Installing vinyl in a new building basement. How to make it waterproof?

  • Erstellt am 2023-01-22 20:02:24

jolt

2023-01-22 20:02:24
  • #1
Hello everyone,

we would like to have vinyl glued in the basement of our newly built house. The basement is constructed as a [weiße Wanne] and actually I do not expect any water in the basement, but you never know. In the laundry room, we have a floor drain in the middle.

The current floor structure is as follows:

    [*]Perimeter insulation
    [*]Floor slab
    [*]Bitumen sealing membrane
    [*]PU insulation
    [*]Underfloor heating
    [*]Cement screed

For the top layer, which is to be glued by the floor installer, the current plan is:

    [*]Sanding the screed
    [*]Primer
    [*]Leveling compound
    [*]Sand again??
    [*]Glue vinyl

That way a little water (e.g., a bucket of water tipping over) wouldn’t be a problem, right?

But if water stands in the basement, it would be a problem at the edges of the walls, I suppose. Then you would have to proceed as in the bathroom and work with sealing tape and surface sealing? A considerable additional effort for the entire basement. Probably also exaggerated.

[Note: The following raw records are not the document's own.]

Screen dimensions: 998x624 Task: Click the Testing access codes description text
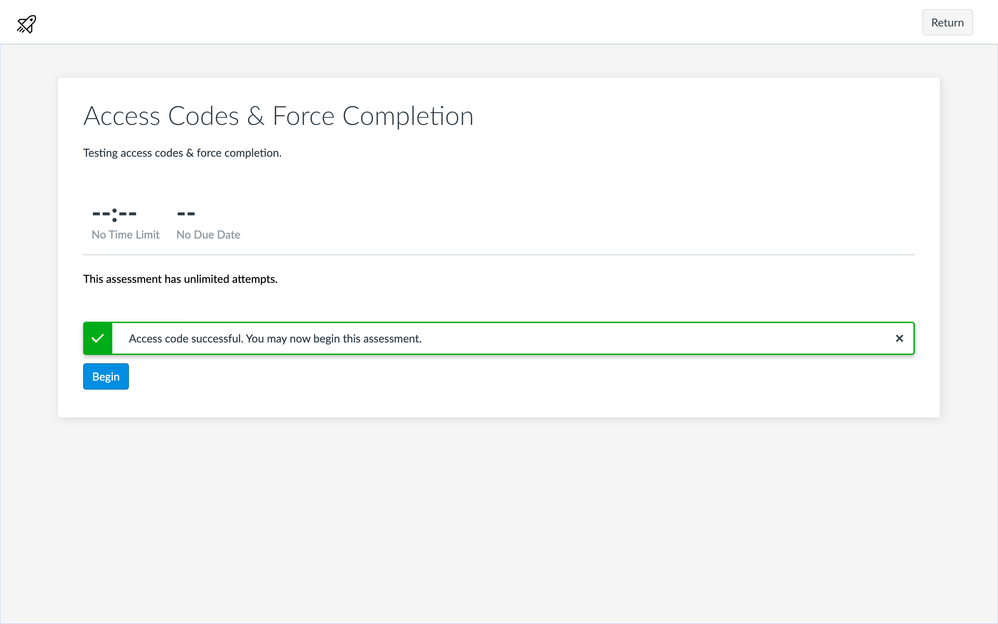pos(182,153)
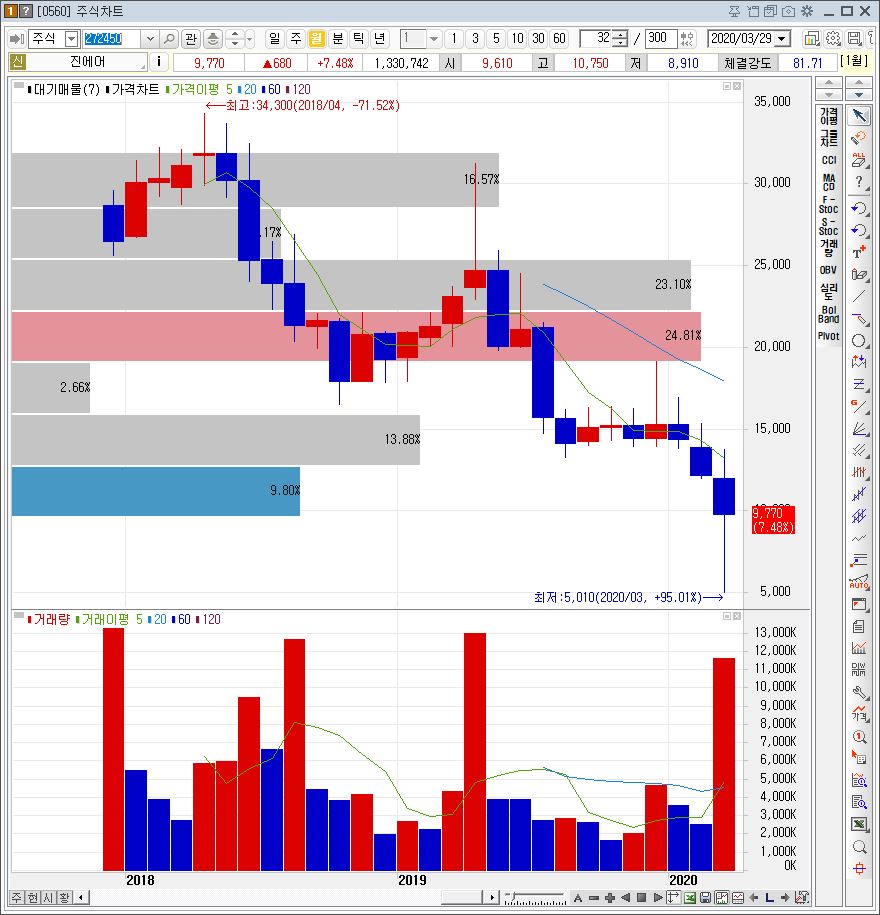Image resolution: width=880 pixels, height=915 pixels.
Task: Click the undo icon in drawing toolbar
Action: click(x=859, y=208)
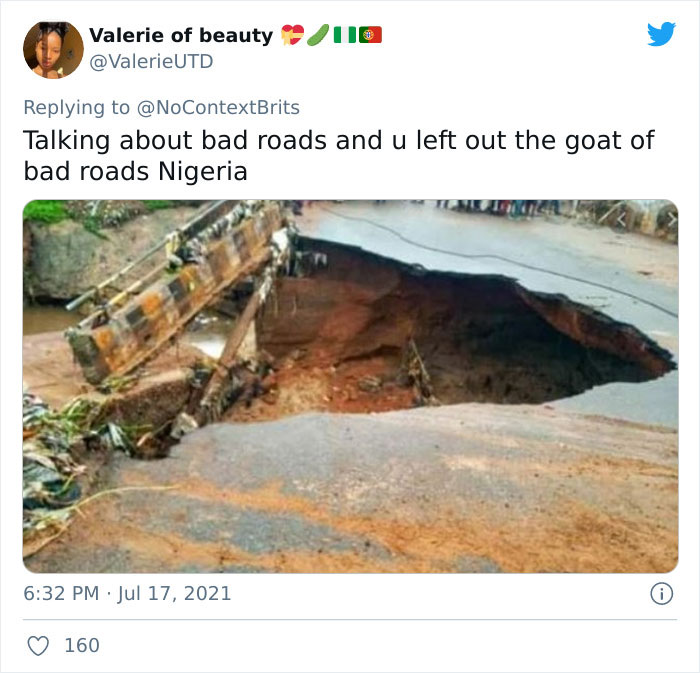Open the Valerie of beauty profile name
The width and height of the screenshot is (700, 673).
point(180,35)
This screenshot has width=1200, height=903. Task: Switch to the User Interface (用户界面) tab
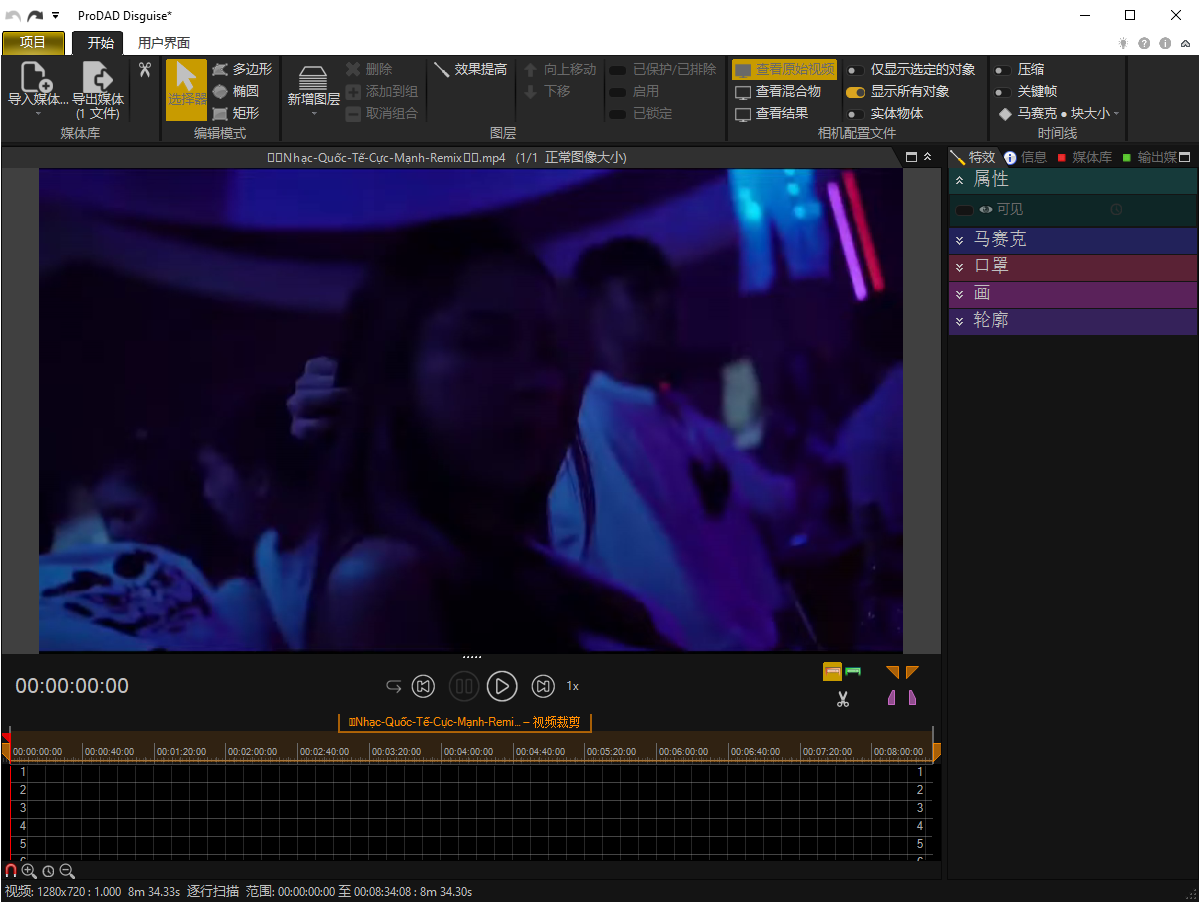164,43
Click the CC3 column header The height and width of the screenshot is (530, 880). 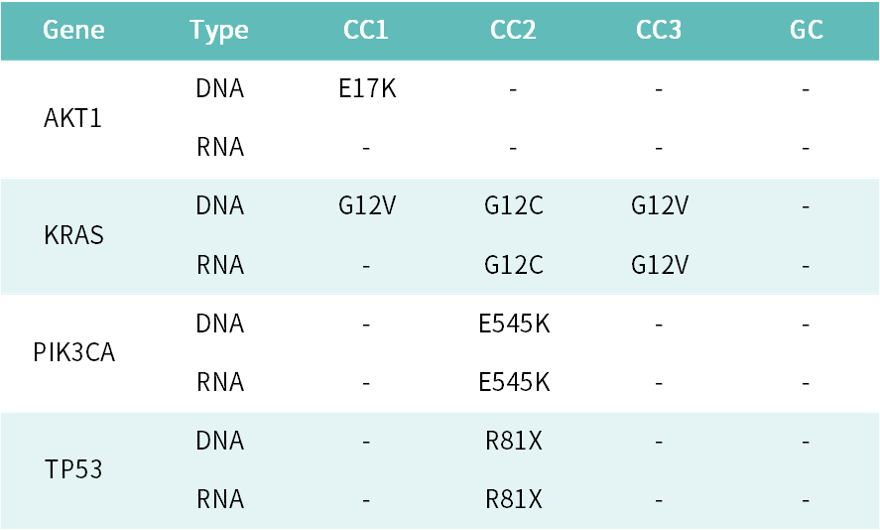[659, 30]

How would you do it? What should I consider?

Thank you all
 

Scout**

2023-01-22 21:26:09
  • #2
Hello,

is this supposed to be installed as roll goods? If it is really supposed to be watertight, then you also have to have the seams between the rolls sealed. But if you already have a floor drain, what would have to happen for a swimming pool to suddenly form down there? Drain clogged and the washing machine connection breaks down during vacation? A bit far-fetched in my opinion, and if so, you have building insurance, which you have checked in advance for insurance coverage for such cases.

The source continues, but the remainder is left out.